§ **WORK ORDER**
Restate word for word the lines of the material below, from the line with "hdporn720.com (197, 72)" to the line with "www.creepyallyear.com (925, 589)", both lines included, and no others.

§ **SUPPLIED MATERIAL**
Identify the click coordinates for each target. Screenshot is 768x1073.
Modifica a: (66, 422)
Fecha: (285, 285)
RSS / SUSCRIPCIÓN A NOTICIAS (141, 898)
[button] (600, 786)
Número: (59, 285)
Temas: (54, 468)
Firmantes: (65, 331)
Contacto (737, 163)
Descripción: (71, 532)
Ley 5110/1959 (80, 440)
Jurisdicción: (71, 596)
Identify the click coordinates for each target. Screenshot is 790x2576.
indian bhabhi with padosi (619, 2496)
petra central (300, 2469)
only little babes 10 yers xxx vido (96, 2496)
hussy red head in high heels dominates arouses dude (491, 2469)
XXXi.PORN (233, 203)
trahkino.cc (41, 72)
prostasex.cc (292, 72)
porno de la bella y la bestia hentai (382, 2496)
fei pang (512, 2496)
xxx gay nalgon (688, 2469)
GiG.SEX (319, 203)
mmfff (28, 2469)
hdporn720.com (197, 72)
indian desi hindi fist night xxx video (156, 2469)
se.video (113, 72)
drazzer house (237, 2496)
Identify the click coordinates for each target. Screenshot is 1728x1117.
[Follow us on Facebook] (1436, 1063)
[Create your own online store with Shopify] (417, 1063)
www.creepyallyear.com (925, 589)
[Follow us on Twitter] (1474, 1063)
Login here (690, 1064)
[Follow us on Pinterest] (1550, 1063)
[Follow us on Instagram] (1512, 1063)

§ **RESPONSE**
hdporn720.com (197, 72)
indian desi hindi fist night xxx video (156, 2469)
se.video (113, 72)
drazzer house (237, 2496)
Identify the click coordinates for each target. Screenshot is 1728x1117.
[Follow us on Facebook] (1436, 1063)
[Create your own online store with Shopify] (417, 1063)
www.creepyallyear.com (925, 589)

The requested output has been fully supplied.